The truth is, I haven’t done a thing to deserve it.
If it weren’t for her charity, I’d still be out in the marsh. Alone.”
Kyven let go of the apple, letting the slices unfurl like petals. He raised his eyes.
My head seemed to come unstuck from my body. For all the many looks he’d given me, none had laid me bare the way this one did. It was like he was looking through me. Into me.
“You’re very much...not what I expected, when we met,” he said. “I’ve known that for weeks now, but I don’t think I realized the full extent until this moment.”
My throat tightened. I had no answer for that.
“Perhaps the Lady Amryssa isn’t, either. Perhaps...I’ve underestimated her.”
“You wouldn’t be the first.” I fiddled with my mug, if only to give myself something to do.
“Everyone treats her like she’s made of eggshells.
Even me, to be honest. But her kindness is.
..fierce. She might seem soft on the outside, but inside, she’s strong.
Strong enough to weather any bullshit life throws at her. ”
“Bullshit?” Kyven’s trademark smile tickled to life. “My poor, virgin ears.”
“Sorry,” I said, not really thinking. Mostly, I was just profoundly, grotesquely relieved to have moved on to another subject.
“Are you?”
I considered. “No. I’m absolutely fucking not.”
His smile stretched. “Ah, well. In truth, my ears aren’t any more virginal than the rest of me.”
At that, a memory arose—a deft tongue, tracing shivering lines against my throat. No, he wasn’t virginal in the slightest. That I knew.
A fiery arrow glided down my spine. Gods, would my mind never cease to revisit that place? Whenever Kyven got too close, too attentive , my thoughts went careening downhill.
I relived our wedding night way more often than I wanted to.
To distract myself, I plucked an orange from the fruit plate and dug my nails into the peel.
When I looked up again, Kyven’s eyes glittered—whether because he’d divined the direction of my musings or drawn that story out of me, I couldn’t say.
But he looked like a man who’d labored over a jigsaw puzzle for weeks, then found the last piece lodged beneath the carpet.
“I want you to call me Ky,” he said, apropos of nothing.
Itchiness tightened my skin, a warning prickle, like I’d looked around and realized I’d strayed too close to an open flame. Next thing I knew, it would burn me, and I’d have no one to blame but myself. “I’m not doing that.”
“Why not?

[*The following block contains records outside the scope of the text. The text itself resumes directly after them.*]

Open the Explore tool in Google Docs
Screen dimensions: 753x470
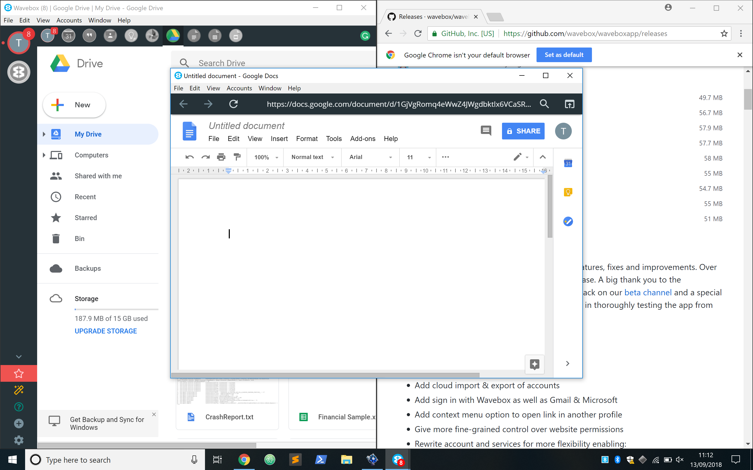coord(535,364)
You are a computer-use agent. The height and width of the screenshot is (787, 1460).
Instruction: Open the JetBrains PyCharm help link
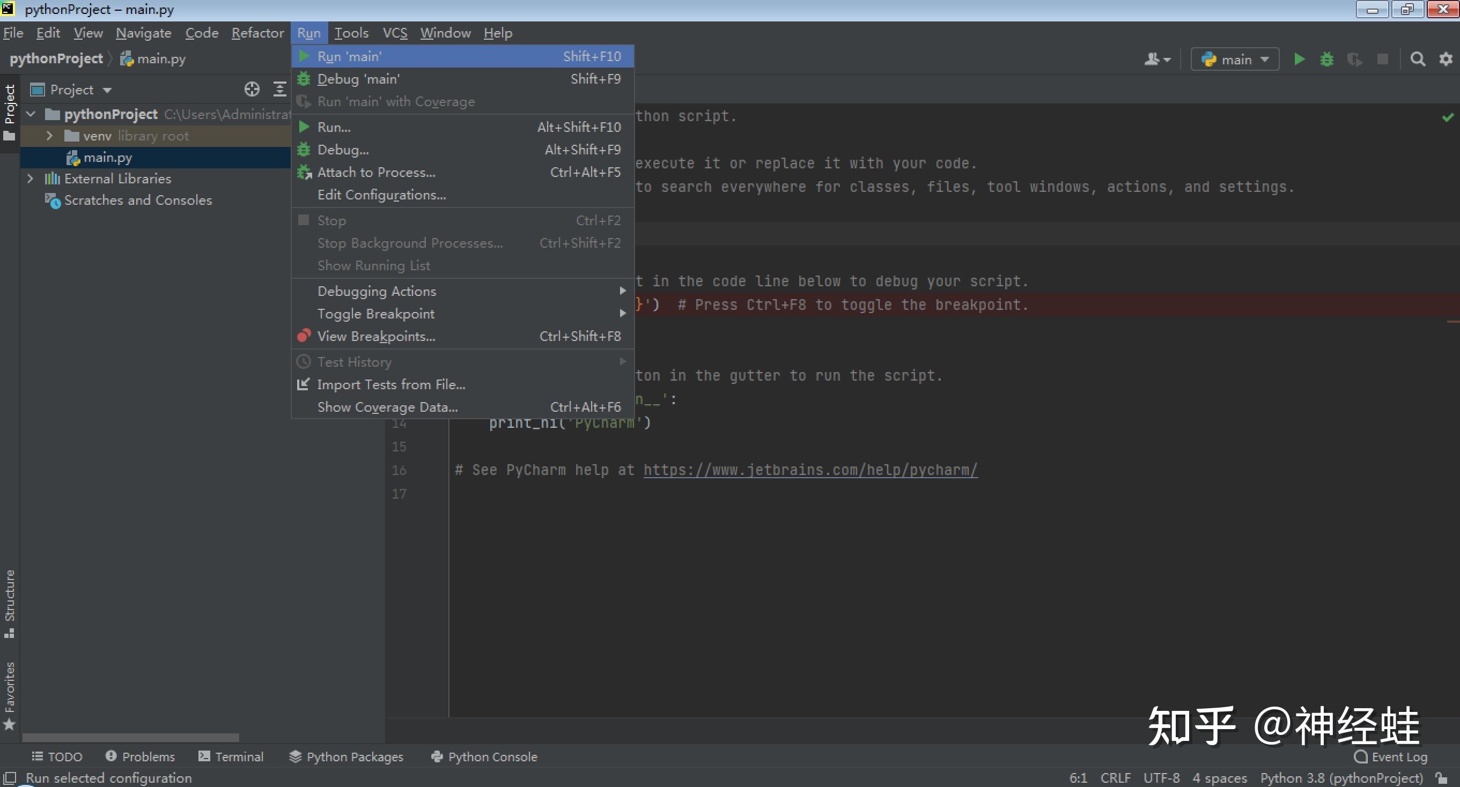[809, 469]
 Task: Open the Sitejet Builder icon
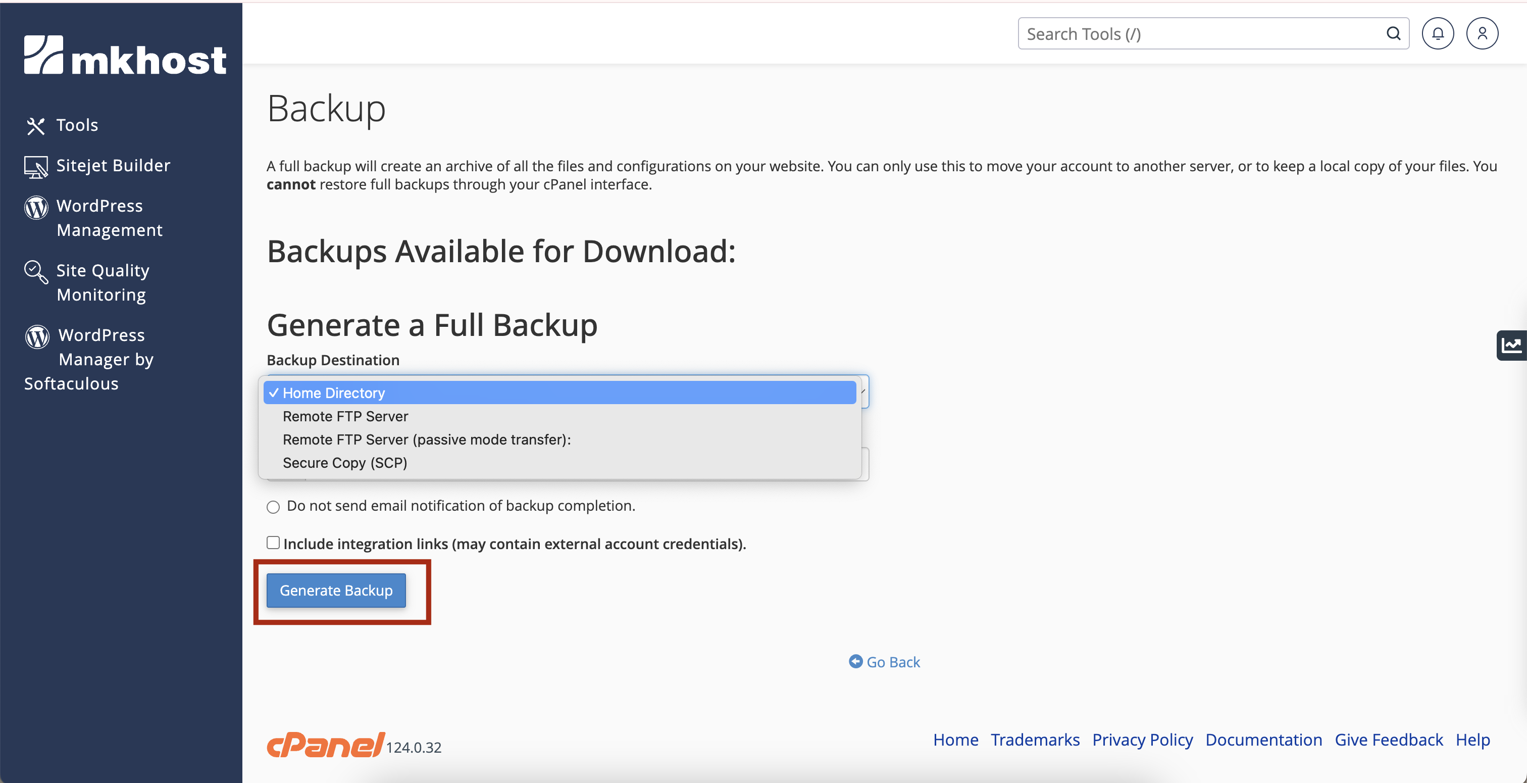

Afraid you’ll like it?”
“No.” The word was hardly more than a scoff. “Nicknames are just way too...familiar.”
“Well, they do say familiarity breeds contempt. So, seeing as how you’re so intent on hating me, perhaps you ought to let your guard down a little. It might help your cause.”
My head swam with the circularity of his argument. I had no idea how he came up with things like that on the fly. “What? That doesn’t even make sense.”
“It makes perfect sense.”
“It doesn’t. And you’re infuriating for even saying it.”
“You like that I infuriate you.”
“I don’t.”
“Keep telling yourself that. Perhaps you’ll even believe it, someday. Because I certainly don’t.” He grinned and popped an apple slice into his mouth. I hadn’t known a person could chew smugly , but he managed.
Ugh.
“Hungry?” He offered a piece of fruit.
I set aside my mangled orange and snatched at the apple, if only to get Kyven to stop looking at me like that. Like he’d unearthed some private shard of me and tucked it into his pocket.
The fruit exploded between my teeth. As I chewed, a new sound joined the hubbub—the wheeze and whine of tuning instruments.
Thank goddess. A distraction. In the corner, a fiddler, a percussionist, and a banjo player were setting up.
“It’s about to get loud in here,” I said. “We should probably go.”
“Go?” Kyven downed his ale in one throat-bobbing swallow, then plunked down the empty mug. “Absolutely not. We’re just getting started, and I’m very much looking forward to this next part.”
My stomach did a slow capsize. I’d heard him say that before, hadn’t I? “Next part? What next part?”
Those blue eyes glinted with their own internal light. “The part where I convince you to dance with me.”